En la Catedral-Magistral encontramos un personaje muy venerado en Alcalá, santo de los cientos que alumbró «la ciudad de Dios» en que la convirtieron los más de sesenta colegios y conventos que se instalaron en «la ciudad del saber» fundada por el Cardenal Cisneros, se trata de San Diego de Alcalá salido del mismo convento de donde proceden más de cien santos franciscanos, el de Santa María de Jesús, desaparecido en el s. XIX.
Protagonizó, antes y después de su muerte ocurrida en 1463 en el citado convento, numerosos milagros/hechos inexplicables. Su fama de milagrero y profetizar el lugar y la fecha de su propia muerte rodeó ésta de un aura de santidad acentuada por el hecho de que su cuerpo permaneciera incorrupto a pesar de que fue sepultado en tierra.
Era el sábado 12 de noviembre de 1463, colocado su féretro en la capilla conventual comenzó a peregrinar la gente de Alcalá para besar sus pies y lograr quizá una reliquia. Al día siguiente fue enterrado en el cementerio común del convento franciscano y exhumado de nuevo a los tres días.
Se cuenta que ante la pena que sentían sus hermanos franciscanos al tercer día de su muerte uno de ellos comenzó a cavar en el lugar de su sepultura y llegando a golpear en la mano del santo se produjo un pequeño terremoto, a continuación, se desenterró por completo advirtiendo que estaba en perfecto estado y apto para la veneración de los fieles durante seis meses más.
Lo que quedó de su cuerpo momificado se conserva en la actualidad en una de las capillas laterales de la Catedral-Magistral de Alcalá, donde es públicamente mostrado cada 13 de noviembre.
Son los milagros que se le atribuyeron tras su muerte los que le hacen merecedor de un lugar en este itinerario ya que están relacionados con la incorrupción de su cuerpo.
Los reyes españoles fueron grandes demandantes de sus milagros siendo Enrique IV de Castilla el primero que peregrinó a Alcalá buscando un remedio para su brazo paralizado.
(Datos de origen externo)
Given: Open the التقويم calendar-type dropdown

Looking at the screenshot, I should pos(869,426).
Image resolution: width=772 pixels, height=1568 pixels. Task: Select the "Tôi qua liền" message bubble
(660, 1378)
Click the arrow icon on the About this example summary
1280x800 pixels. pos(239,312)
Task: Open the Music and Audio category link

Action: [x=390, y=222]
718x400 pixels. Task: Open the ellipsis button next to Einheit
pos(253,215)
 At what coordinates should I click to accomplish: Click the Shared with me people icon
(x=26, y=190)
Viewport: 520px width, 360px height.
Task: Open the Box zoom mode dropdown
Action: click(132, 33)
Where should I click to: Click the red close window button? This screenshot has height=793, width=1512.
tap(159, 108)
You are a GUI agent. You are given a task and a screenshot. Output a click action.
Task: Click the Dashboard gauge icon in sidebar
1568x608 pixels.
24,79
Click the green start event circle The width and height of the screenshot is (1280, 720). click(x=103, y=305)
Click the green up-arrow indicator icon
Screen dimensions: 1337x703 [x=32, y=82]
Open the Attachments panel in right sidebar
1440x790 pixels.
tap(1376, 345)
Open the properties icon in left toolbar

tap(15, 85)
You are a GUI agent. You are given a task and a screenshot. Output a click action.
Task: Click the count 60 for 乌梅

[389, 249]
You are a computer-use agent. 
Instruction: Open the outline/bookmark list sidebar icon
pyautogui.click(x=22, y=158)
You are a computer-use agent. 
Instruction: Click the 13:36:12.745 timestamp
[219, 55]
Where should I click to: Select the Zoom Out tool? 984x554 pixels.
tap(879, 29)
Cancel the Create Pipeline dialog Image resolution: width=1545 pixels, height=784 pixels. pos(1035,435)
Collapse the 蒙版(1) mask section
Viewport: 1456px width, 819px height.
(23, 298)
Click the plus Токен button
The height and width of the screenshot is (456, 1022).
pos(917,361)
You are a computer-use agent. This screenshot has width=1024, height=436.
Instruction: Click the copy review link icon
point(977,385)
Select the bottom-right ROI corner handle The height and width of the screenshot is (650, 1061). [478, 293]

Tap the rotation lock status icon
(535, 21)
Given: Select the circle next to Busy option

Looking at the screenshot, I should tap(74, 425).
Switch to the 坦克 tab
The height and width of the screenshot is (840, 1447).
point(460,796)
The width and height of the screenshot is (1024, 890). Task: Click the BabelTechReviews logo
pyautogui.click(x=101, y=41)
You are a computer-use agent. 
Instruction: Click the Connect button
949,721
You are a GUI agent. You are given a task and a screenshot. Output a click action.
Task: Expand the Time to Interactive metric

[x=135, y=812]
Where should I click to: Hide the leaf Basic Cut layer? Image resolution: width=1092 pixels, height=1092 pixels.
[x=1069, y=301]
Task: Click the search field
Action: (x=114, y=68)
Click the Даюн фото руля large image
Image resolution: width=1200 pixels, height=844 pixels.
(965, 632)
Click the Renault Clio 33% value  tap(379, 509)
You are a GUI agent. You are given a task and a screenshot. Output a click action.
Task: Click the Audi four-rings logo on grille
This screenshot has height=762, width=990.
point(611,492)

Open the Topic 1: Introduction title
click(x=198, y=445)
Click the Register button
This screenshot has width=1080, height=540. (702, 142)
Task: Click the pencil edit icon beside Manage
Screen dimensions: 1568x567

Obrado el milagro, volvió a repetirse otro con su hija enferma, la infanta doña Juana.
También cardenales, nobles, cargos administrativos y el pueblo llano buscaron sus milagros, pero el que le valió la canonización fue el concedido a Felipe II en 1562, un siglo después de la muerte del santo. Cuando acudiendo a Alcalá a recibir lecciones el príncipe Carlos, don Juan de Austria y Alejandro Farnesio, hijo, hermano y sobrino respectivamente de Felipe II, entre juegos el príncipe cayó por una escalera del Palacio Arzobispal golpeándose la cabeza.
Como los médicos no encontraban remedio, ordenó Felipe II que trajeran a la cámara del príncipe enfermo el cuerpo incorrupto de fray Diego y tras orar por el príncipe. A la mañana siguiente éste despertó mejorado y diciendo que se le había aparecido Fray Diego con una cruz verde en la mano. Agradecido, el rey mandó venerar sus restos en la misma urna de plata que hasta hoy los conserva en la citada capilla.
En la Catedral, en el Museo Diocesano, se encuentra también el citado sepulcro del arzobispo alquimista Alonso Carrillo.